You can check out more of my progress in the wiki.

Saturday, 5 June 2010

GSoC Week 2

After last week's meeting with Eric ( my mentor) we got a better time line written down, and now I have clear goals for each week until the midterms evaluation, for this week my goals were:
* Complete issue1503
* Complete issue1210
* Description of cache usage for each module in Darcs.Repository

I'm happy to say that issue 1503 was closed, and I sent the patch for issue1210 but is waiting for revision, also I noticed that I'm more familiar with the darcs structure ( at least the part in which I'm working ) and I've started to know where I have to search for something each time I need a particular functionality.

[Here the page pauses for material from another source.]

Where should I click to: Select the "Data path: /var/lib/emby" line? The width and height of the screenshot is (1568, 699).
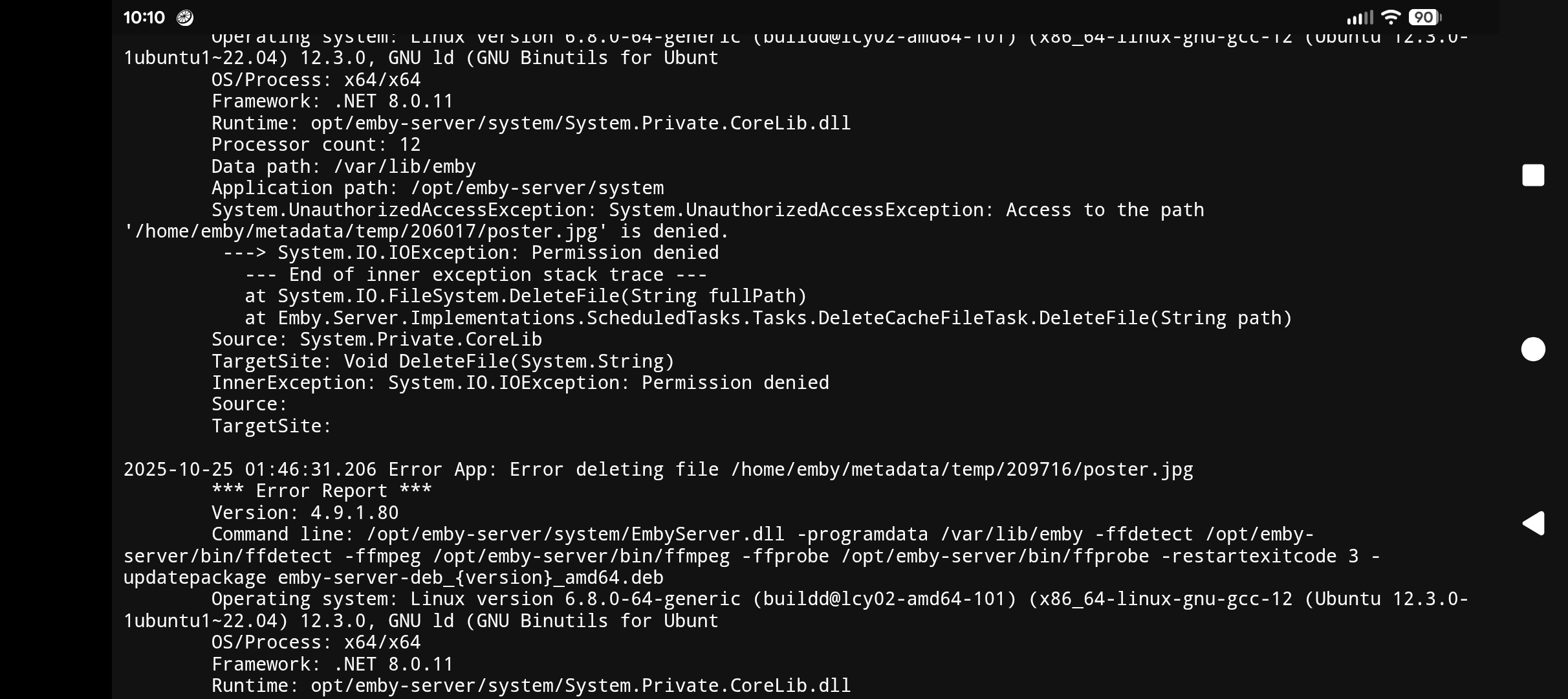click(343, 166)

When I first sent the patch for issue 1503, Eric and Petr did some comments about design and style which took me to rewrite the original patch, thanks to them I have learn to push myself more into thinking in a bigger view each time I plan to introduce changes somewhere, sometimes you just develop bad practices which you don't see unless someone else point it to you, so I feel more convinced that a good way to learn and become a better programmer is contributing to this kind of projects, where you interact with other people, where they are commenting on you code, making you think better about what you are doing, all this kind of stuff is something you won't learn from the university, but just getting involve in something in the real world.

Other thing that I learnt was that I had a wrong idea of the concept of tests, I thought the test case for a certain issue would be one were it used to fail before applying the changes, but I didn't thought about how should the test behave in case of failing, here thanks again to Eric for explaining it to me :).

For the next week I plan to work on issue1176, start to elaborate a test plan for issue 1599, write the test cases for issues 1503 and 1210 and continue my work in the document of the darcs cache.

You can always check out my advance and know more about my project in the darcs wiki where we are documenting everything.